Waiblingen / lsw 23.08.2018

Angesichts der Dürre droht vielen Landwirten im Südwesten ein Mangel an Futter für die Tiere. Das Problem wird das zentrale Thema sein, wenn Bauernverbandspräsident Joachim Rukwied am Donnerstag am Rande von Waiblingen (Rems-Murr-Kreis) eine erste Bilanz des Erntejahres 2018 zieht. Rukwied, der zugleich an der Spitze von Landes- und Bundesverband steht, ist dafür dieses Jahr auf einem Kartoffelhof zu Gast.

In Baden-Württemberg wird laut Landwirtschaftsministerium aktuell von einem Schadensvolumen von 50 Millionen Euro ausgegangen, das vor allem den Futteranbau betrifft. Landwirtschaftsminister Peter Hauk (CDU) hatte sich deshalb am Mittwoch erleichtert gezeigt, dass die Bundesregierung die Folgen der Dürre als nationales Schadereignis eingestuft hat und der Bund sich zur Hälfte an den Hilfsprogrammen der Länder beteiligen will.

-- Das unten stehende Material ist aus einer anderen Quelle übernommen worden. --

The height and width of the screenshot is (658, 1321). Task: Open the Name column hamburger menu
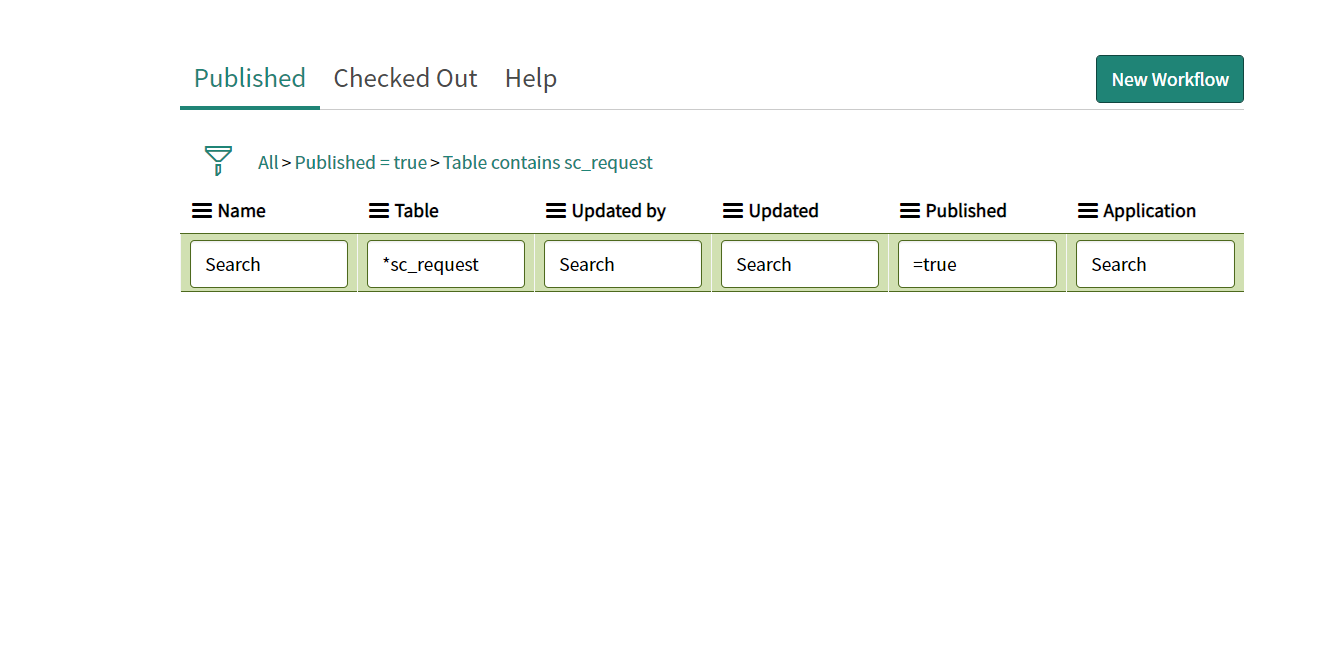tap(202, 211)
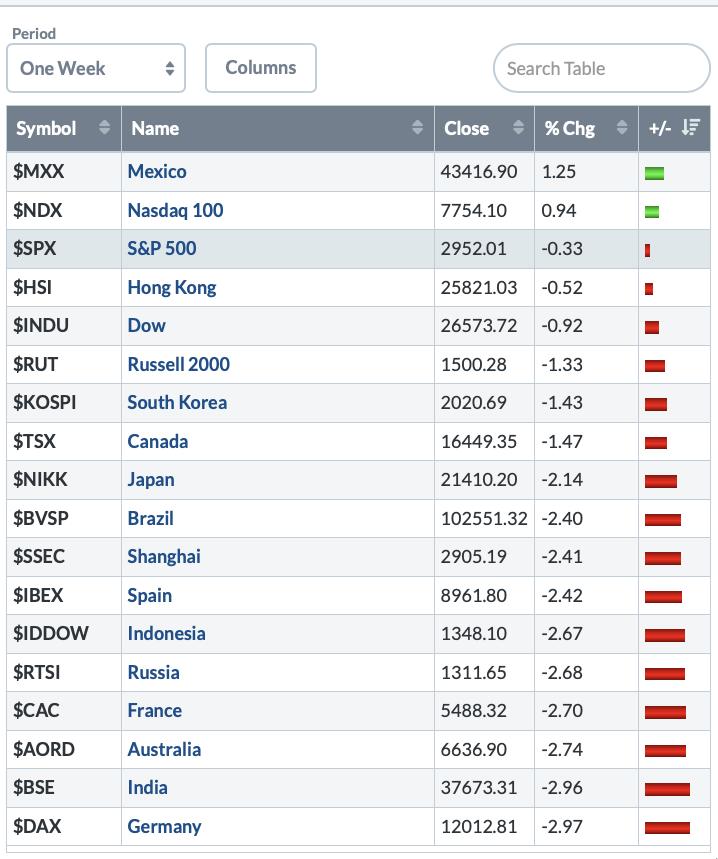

Nach Angaben des Statistischen Landesamtes liegt die diesjährige Getreideernte rund fünf Prozent unter dem Durchschnitt der vergangenen Jahre. Von den massiven Hitze- und Trockenschäden, wie es sie in anderen Bundesländern gab, seien die Landwirte im Südwesten aber weitgehend verschont geblieben, hieß es. Große Fragezeichen gebe es aber noch bei Feldfrüchten wie Mais, Zuckerrüben und Kartoffeln, die noch nicht abgeerntet wurden.